Por Dani Bastos para as Blogueiras Negras
Na sexta feira dia 13 de setembro de 2013, recebi uma notícia maravilhosa: o projeto de pesquisa “Matriarcado e fé, da Jurema ao Orixá: a história de Mãe Fátima de Oxum”, que pretende contar a história de Maria de Fátima Diniz, yalorixá de 65 anos e com 32 anos de iniciada, tinha sido aprovado no edital do FUNCULTURA – Fundo Pernambucano de Incentivo à Cultura, que recebe inscrições de projetos de produtores culturais independentes de todo Estado de Pernambuco.
É indescritível a sensação de felicidade e emoção regada de saborear uma conquista social, histórica e política dessa natureza. Conseguir financiamento/incentivo do Estado para uma pesquisa que se propõe a tratar a história da mulher negra, pobre e do candomblé como protagonista.
Resolvi, então, compartilhar a linha de raciocínio que originou e fundamentou o nosso projeto com o texto que segue abaixo.
Todo ponto de vista é a vista de um ponto, afirma o teólogo e escritor Leonardo Boff.
A história “oficial” ensinada nas escolas relata os acontecimentos e práticas históricas a partir do ponto de vista dos dominantes, ignorando, suprimindo ou até pior, deturpando, dando um aspecto menor e pejorativo ao ponto de vista dos povos dominados. E essa história foi contada e recontada tantas e tantas vezes durante as décadas, que passaram a ser aceitas como verdade.
E é assim que no imaginário da grande maioria dos brasileiros o Brasil foi “descoberto” no ano de 1500 e não invadido, usurpado e explorado à custa da dizimação de vários povos indígenas. É também assim compreendido que no dia 13 de maio de 1988, a Lei Áurea aboliu a escravidão, o racismo, o preconceito, a discriminação e a intolerância religiosa no Brasil como num passe de mágica.
“Enquanto os Leões não tiverem seus próprios historiadores, as histórias de caça sempre glorificarão o caçador”, diz um provérbio africano.

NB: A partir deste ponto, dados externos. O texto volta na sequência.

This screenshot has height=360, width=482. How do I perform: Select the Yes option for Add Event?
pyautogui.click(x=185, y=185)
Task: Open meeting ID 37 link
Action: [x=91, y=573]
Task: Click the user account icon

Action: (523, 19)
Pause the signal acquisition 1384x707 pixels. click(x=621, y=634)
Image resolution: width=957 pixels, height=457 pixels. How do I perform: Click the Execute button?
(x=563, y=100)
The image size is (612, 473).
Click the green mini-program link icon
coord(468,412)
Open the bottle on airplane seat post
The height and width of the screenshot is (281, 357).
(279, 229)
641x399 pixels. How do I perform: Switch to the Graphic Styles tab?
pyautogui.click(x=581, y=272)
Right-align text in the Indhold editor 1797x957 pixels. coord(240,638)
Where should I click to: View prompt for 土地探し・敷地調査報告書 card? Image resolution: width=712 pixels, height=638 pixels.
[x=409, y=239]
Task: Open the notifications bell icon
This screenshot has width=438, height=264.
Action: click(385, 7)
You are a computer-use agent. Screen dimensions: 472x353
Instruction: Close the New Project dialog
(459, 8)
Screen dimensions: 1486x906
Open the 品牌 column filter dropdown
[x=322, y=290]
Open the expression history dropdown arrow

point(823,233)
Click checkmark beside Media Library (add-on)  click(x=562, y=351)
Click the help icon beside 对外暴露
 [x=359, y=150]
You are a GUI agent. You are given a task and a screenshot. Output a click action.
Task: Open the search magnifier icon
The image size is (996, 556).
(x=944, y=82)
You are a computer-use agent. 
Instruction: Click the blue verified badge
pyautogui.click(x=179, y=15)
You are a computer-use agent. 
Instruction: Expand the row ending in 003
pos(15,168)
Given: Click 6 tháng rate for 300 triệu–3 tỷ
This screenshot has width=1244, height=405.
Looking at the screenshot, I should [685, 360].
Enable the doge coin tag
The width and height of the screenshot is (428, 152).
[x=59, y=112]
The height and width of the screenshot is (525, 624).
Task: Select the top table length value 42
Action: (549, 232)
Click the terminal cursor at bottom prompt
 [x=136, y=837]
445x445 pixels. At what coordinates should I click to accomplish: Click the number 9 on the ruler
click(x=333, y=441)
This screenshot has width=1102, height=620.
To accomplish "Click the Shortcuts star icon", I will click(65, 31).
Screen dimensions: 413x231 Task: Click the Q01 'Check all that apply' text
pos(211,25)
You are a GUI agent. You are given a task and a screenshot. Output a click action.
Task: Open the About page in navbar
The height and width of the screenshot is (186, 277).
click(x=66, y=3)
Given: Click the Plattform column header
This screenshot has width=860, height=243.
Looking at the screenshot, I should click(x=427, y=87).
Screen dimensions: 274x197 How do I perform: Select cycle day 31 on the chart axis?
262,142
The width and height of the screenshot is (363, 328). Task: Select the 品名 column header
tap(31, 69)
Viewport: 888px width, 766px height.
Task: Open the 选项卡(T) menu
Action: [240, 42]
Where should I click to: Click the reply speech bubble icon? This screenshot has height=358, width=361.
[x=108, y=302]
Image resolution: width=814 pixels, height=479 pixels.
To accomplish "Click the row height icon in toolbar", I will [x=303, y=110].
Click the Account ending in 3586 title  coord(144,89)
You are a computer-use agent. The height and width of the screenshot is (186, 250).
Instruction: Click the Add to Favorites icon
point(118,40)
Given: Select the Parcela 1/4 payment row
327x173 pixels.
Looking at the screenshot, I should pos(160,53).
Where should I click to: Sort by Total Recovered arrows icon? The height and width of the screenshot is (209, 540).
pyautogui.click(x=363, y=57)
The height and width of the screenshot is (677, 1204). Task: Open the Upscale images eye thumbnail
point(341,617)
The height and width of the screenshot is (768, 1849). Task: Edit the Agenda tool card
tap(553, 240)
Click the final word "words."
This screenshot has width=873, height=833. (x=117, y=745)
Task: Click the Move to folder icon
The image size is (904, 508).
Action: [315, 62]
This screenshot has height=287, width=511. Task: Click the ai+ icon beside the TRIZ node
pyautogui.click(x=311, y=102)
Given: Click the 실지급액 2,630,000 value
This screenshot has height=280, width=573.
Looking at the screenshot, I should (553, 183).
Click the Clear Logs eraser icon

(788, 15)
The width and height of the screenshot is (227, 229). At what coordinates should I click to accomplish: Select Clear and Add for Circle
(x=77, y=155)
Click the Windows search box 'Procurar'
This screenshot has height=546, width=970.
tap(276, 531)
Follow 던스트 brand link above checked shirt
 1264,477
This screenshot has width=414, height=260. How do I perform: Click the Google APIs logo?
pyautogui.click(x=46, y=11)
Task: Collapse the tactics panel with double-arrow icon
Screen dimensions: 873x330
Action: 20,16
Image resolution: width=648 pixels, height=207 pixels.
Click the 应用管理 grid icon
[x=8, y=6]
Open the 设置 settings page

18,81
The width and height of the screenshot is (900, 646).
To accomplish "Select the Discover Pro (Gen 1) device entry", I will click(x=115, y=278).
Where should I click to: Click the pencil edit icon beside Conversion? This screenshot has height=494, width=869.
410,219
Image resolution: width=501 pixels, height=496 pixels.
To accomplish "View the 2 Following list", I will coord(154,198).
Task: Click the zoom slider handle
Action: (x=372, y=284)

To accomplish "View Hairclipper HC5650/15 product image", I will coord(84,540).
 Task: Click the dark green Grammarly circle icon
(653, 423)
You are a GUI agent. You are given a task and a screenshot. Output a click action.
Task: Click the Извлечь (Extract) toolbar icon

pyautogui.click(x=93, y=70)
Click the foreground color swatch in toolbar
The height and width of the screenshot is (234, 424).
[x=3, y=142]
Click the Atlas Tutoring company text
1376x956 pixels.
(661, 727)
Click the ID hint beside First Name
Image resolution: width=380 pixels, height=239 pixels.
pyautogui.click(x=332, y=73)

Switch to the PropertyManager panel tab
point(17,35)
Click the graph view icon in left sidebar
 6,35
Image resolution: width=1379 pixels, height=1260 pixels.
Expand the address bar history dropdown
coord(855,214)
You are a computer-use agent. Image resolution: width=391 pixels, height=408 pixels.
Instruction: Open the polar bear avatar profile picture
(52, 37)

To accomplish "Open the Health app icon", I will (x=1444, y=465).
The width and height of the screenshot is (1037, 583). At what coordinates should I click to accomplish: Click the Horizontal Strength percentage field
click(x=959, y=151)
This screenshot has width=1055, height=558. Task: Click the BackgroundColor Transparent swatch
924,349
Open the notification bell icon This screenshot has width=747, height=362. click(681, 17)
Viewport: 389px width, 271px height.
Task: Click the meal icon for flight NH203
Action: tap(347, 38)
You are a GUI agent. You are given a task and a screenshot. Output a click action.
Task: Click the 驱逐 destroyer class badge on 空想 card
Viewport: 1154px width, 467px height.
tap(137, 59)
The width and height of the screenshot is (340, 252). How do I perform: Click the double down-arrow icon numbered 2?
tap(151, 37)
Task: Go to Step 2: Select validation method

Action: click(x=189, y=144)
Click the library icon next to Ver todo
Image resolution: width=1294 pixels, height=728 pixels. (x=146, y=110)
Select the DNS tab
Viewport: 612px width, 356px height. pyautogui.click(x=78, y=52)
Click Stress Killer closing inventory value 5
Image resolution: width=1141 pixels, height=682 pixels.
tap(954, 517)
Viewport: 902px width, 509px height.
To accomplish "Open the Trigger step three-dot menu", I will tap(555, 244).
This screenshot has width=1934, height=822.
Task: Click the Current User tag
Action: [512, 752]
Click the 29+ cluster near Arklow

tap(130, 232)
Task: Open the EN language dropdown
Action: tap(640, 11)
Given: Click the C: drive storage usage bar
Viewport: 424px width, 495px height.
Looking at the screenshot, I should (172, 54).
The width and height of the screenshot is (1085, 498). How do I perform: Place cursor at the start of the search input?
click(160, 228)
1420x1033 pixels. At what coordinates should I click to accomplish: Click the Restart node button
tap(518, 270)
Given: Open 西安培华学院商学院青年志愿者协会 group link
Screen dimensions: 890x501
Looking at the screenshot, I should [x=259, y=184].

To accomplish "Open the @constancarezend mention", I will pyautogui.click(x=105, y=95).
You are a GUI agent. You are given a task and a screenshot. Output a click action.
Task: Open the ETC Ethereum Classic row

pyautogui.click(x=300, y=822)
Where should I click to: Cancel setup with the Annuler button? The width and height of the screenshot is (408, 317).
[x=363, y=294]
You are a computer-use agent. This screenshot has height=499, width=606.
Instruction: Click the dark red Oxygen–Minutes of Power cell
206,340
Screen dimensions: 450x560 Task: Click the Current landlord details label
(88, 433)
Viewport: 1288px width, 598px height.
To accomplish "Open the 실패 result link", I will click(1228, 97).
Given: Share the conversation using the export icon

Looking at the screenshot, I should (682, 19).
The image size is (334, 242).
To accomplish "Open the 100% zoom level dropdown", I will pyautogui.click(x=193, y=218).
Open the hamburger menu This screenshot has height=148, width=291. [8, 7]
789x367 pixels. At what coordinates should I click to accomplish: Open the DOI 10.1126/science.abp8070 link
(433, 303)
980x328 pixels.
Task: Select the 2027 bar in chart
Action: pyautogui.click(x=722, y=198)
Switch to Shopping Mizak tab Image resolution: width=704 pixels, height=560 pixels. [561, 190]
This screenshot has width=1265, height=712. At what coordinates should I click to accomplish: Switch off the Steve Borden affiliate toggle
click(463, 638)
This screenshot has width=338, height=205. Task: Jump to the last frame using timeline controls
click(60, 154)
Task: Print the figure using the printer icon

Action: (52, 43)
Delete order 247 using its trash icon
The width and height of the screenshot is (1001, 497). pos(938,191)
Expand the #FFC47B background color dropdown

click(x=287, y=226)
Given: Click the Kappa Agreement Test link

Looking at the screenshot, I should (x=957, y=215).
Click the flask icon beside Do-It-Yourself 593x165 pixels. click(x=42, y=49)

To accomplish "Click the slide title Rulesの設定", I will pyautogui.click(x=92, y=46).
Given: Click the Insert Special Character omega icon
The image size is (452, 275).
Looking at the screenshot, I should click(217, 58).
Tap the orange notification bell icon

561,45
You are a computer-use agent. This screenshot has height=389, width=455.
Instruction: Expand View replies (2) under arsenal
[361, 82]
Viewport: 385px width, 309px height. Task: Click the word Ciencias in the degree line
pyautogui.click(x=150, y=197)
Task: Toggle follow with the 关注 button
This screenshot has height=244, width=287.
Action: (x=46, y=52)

Tendo esse provérbio como ponto de partida para a reflexão que queremos desenvolver aqui, podemos constatar que as histórias dos negros no Brasil ainda são desconhecidas. E as histórias dos negros, contadas pelos negros, a partir do prisma dos próprios negros são ainda mais desconhecidas, podemos dizer sem nenhum exagero, são invisíveis, inaudíveis.
Os poucos registros documentais e bibliográficos existentes, levando em consideração que tivemos cerca de três séculos de tráfico negreiro no Brasil, são elaborados em sua maioria a partir das informações registradas nos arquivos policiais ou das notas de jornal de mais de um século atrás colocadas pelos “senhores”, que eram os proprietários de escravos descrevendo as características físicas, as roupas, adereços e até traços de personalidade, no intuito de recuperar seus escravos que haviam fugido “sem motivo aparente” (como se ser escravo não fosse motivo suficiente!).
Temos muito poucos registros, obras, documentos e livros com o negro no papel de protagonista. Quando falamos das mulheres negras, esses registros são praticamente inexistentes, como constatou a historiadora Suely Creusa Cordeiro de Almeida:
Abordar o tema das mulheres no recorte da história colonial brasileira é um desafio, ainda mais, tratá-lo a partir de uma Capitania como Pernambuco, pois os poucos fragmentos das passagens das mulheres estão espalhados nos mais variados fundos arquivísticos, quando não foram completamente destruídos ou simplesmente não existem.¹
É de conhecimento geral que a principal forma de transmissão dos saberes do povo negro foi, é e sempre será oral, olho no olho, através do diálogo, da vivência e da experimentação, mas nos dias de hoje acredito com veemência na possibilidade de adaptação de histórias orais para a forma escrita sem a perda da essência, porque somos nós que estamos escrevendo nossa própria história.
A partir do nosso olhar, do nosso compreender, com a nossa cor, com a nossa voz! E essa voz tem que ecoar e repercutir, cada vez mais forte, mais alto e dar a volta ao mundo, mundo que também é nosso e talvez assim possamos um dia superar de vez o machismo, o sexismo e o racismo no Brasil.
E para finalizar, trazemos uma frase do livro Mulheres que correm com os lobos, de Clarissa Pinkola: “As mulheres desenharão portas onde não houver nenhuma. E elas as abrirão e passarão por essas portas para novos caminhos e novas vidas. Como a natureza selvagem persiste e triunfa, as mulheres persistem e triunfam.”.